Liquid Death has made a particularly large splash on TikTok, where its campaigns often garner millions of views. It’s collabed with icons like Martha Stewart, who’s hawking a Liquid Death-branded severed hand candle for Halloween; Tony Hawk, who appears in several videos as a Liquid Death fanboy; and Steve-O, who got “Liquid Death” tattooed on his neck. Eli Rojas, a 22 year old from San Antonio who recently became a Liquid Death convert, notes that the brand’s humor doesn’t seem as forced as most other brands. “They’re pretty great at using internet humor compared to other corporations. Liquid Death is just chill about it.”
Taylor Lorenz, a tech columnist for the Washington Post who frequently reports on social media creators, says that Liquid Death’s content resonates with Gen Z audiences because it speaks to them on their own terms. “[Liquid Death is] kind of nihilist in a way that appeals to Gen Z,” she says. A slogan like “Murder Your Thirst” taps into Gen Z’s surreal, Dadaist meme humor.
Apart from its marketing, Liquid Death has another competitive advantage: sustainability. Whereas many water brands use ecologically damaging plastics that clog our oceans with a glut of microplastics, Liquid Death’s aluminum cans can be recycled an infinite number of times. Andrea Hernandez, a food and beverage brand expert and founder of Snaxshot, points out a beverage brand’s sustainability message can be a major sticking point for young audiences. “I feel that they actually care about sustainability and don’t just use it as an advertising point,” Rojas confirms.

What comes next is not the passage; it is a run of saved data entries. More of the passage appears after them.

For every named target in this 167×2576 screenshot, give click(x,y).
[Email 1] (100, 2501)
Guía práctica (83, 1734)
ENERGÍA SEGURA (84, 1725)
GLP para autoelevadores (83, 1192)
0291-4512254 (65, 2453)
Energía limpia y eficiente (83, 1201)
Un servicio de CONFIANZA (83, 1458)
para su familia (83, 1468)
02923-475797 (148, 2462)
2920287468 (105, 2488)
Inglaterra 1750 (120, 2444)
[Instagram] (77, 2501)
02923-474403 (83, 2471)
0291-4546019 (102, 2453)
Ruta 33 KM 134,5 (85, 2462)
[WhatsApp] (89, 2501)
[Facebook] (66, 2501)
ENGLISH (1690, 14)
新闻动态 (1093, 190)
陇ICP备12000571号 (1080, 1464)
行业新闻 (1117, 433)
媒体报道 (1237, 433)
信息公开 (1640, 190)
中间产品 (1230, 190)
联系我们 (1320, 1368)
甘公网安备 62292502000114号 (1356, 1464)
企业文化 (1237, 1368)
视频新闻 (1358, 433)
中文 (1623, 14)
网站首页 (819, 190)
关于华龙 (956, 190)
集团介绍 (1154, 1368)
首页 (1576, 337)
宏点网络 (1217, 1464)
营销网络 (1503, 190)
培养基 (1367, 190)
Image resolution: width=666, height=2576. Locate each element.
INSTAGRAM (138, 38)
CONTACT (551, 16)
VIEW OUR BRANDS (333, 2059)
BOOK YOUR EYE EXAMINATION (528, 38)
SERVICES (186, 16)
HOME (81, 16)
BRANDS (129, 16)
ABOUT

Liquid Death’s popularity recalls the La Croix madness of the mid-2010s, which also began, as Vox reported, online. TV writers, as they’re wont to do, wrote about the delicately flavored seltzer extensively on Twitter, and slowly but surely, La Croix’s aluminum cans appeared on tee shirts and in enormous displays in supermarkets across the country. Fans highly anticipated and hotly debated new flavors were tickled that La Croix had little perceptible flavor.
Today, La Croix is the millennial pink of the beverage industry—cloyingly ubiquitous and desperately overdone—but last decade, it was somewhat of a status symbol. For a certain group of urban, terminally online millennials, it was an inside joke; a shared meme that not only existed in real life, but also faintly tasted of grapefruit.
Much in the same way La Croix did, Liquid Death has become an identity signifier. It’s not just about sipping water out of an aluminum can; it’s about signaling to others that you’re the type of person who appreciates the irreverence or environmental values associated with Liquid Death. It’s also, as with any brand touting a strong internet presence, a way to show people that you get the meme—you have access to a certain circle of TikTok, and if someone else gets the joke too, well, you may just have something in common. “But it’s [also] not a joke, because then you start enjoying the product,” Lorenz adds.
Seltzer has long been growing in popularity, and in 2016 (probably thanks to La Croix), it eclipsed soda for the first time. Now, in lockstep with the cultural zeitgeist, Liquid Death represents a new future for seltzer. One that invites drinkers to not only sip on a can of Liquid Death, but to step into its world filled with macabre candles and merch-based midterms voting incentives.
“I’m not much of a water drinker because the taste of water is straight up not enjoyable most of the time,” says Rojas, “but something about Liquid Death makes me want to drink more. I had two cans in one sitting and I could’ve totally had four more.” For many Zoomers, Liquid Death has positioned itself as the drink of choice by acknowledging what they have been tacitly joking at: In the world’s ever-shifting landscape of terrifying absurdity, what else is there to do but throw up your hands and take a sip of Liquid Death?